As my explorations of Storyspace 3 have indicated, I am particularly interested in using its hypertext tools for non-fiction writing. Having spent much of the last forty or so years writing a wide variety of non-fiction – from medical reports on patients, to scientific papers, a thesis, and millions of words about computers and their problems – this is a subject very dear to my mind.
So far, I have encountered little analysis of the structure of non-fiction writing, either historically or using the broader capabilities of hypertext. I am sure that I have missed some excellent work, and that you will point me towards it.
Most of the accessible material on the structure of non-fiction writing appears narrowly pedagogic, following a curriculum which considers just five basic structures. I will walk through those with the aid of screenshots from Storyspace 3.
Description
This is, in text, a simple sequence of detailing the what, who, when, and other properties of something, and normally illustrated in terms of a network diagram. This can exist at an atomic level, for example in each entry in an encyclopaedia, or at a much higher level, where a whole volume could be devoted to examining what something is. Indeed, many non-fiction works get no further than debating the what.
Sequence and order
Two subtypes are usually given for this, the chronology in which a chunk of history is delivered in time order, and a step-by-step account of a sequence of events or actions, such as in instructions. In simple linear terms, both are a straight linked sequence, although that should be considered to be a common sub-set of directed trees. The latter are more common and elaborate in advanced instructions, such as how to perform a particular surgical or maintenance procedure.
Compare and contrast
In this, two (or more) things are described in terms of their similarities and differences. This is normally illustrated as a Venn diagram of two overlapping sets.
Cause and effect
Here an event or phenomenon is detailed, then an account is given of its reason or explanation. This is normally shown as a simple sequence of two items, but in reality should be generalised to a directed tree, for the more sophisticated.
Problem and solution(s)
This is similar to cause and effect, only this time the starting point is the statement of a problem, and it is followed by an account of one or more solutions. If you are familiar with the rest of this website, you will see several hundred instances of this, in the form of questions and answers from my section in the former MacUser magazine.
Others
Although these may be the most common structures in general non-fiction, there are others which predominate in certain spheres. Most obvious, perhaps, is the formal structure of most scientific papers, which runs something like question, method, results, interpretation, resolution. Other disciplines have their own structures of convention.

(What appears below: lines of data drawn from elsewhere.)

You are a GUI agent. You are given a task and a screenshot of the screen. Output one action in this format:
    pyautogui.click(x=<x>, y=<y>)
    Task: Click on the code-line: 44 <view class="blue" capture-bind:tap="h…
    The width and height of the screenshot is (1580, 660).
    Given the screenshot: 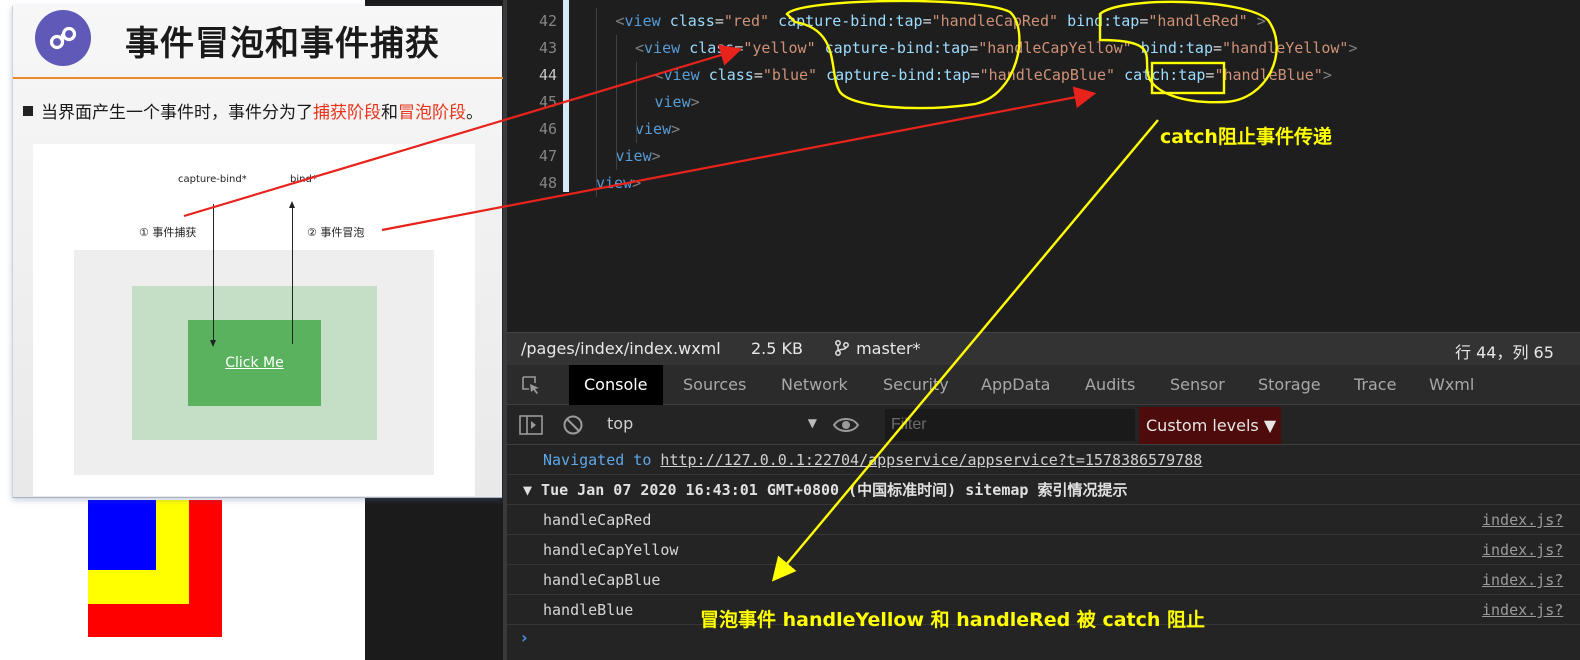 What is the action you would take?
    pyautogui.click(x=920, y=76)
     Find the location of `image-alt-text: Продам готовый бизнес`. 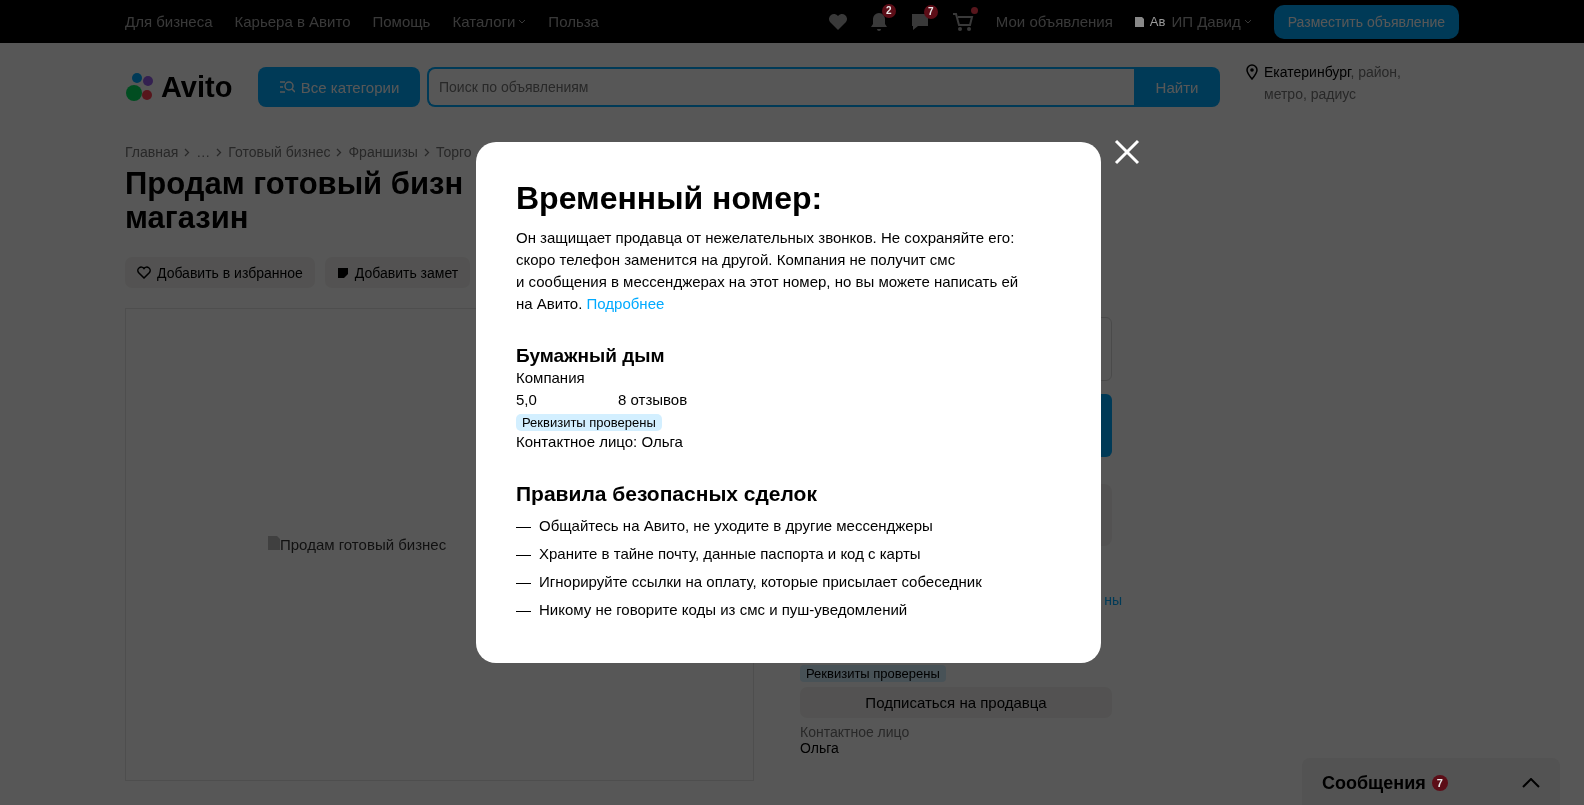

Perhaps the greatest weakness of this approach is that it does not consider how readers access non-fiction content, only how it is presented to them. Unlike narrative, which is intended to draw the reader along a particular path (which may of course involve choice or randomness, at least in hypertext), much non-fiction allows the reader to choose their own course through the text.
Didactic and pedagogic works (or works being used in those applications) may be intended to impose a reading sequence. There have been more or less experimental ‘programmed texts’ in which each section terminates with a test or other system of determining which section is to be read next. A less formal method which remains widespread is the end-of-chapter summary and exercises, which are designed to lead on to the next chapter.
However a more general readership may not read the work in strict sequence. Even scientific papers may now vary the order in which sections are presented, for example relegating the methods to the end, as they are less likely to be read. Works of non-fiction are often read once in order, then used repeatedly to access short sections from them without any regard for their structure or sequence.
When moving from text to hypertext, other structures become more feasible, including multi-dimensional spatial structure. These can be difficult to implement with the relatively crude tools of straight HTML: examples include my own accounts of multiple paintings made over time of the Piazza San Marco in Venice, and the Palace of Westminster in London.
Moving away from the physically linear structure of books, many good websites become densely interconnected maps, giving the reader a very large number of options for reading order. The classical works of non-fiction hypertext such as the In Memoriam and Dickens Webs are excellent examples of that.

Non-fiction can also be strongly narrative, using any of the narrative forms used in fiction, although books are most generally near-chronological.
Non-fiction is also commonly nested in its structure: any given work might consist of different types of structure at different levels, nested within one another. A book might consist of a series of chapters which are arranged in a chronological sequence, whilst each chapter may have the structure of a Description or Cause and Effect. Within each of the sections making up those, there may be a different structure again. Different chapters (or groups of chapters) may adopt different types of structure too.
I am sure that you will be able to suggest other common structural forms in non-fiction.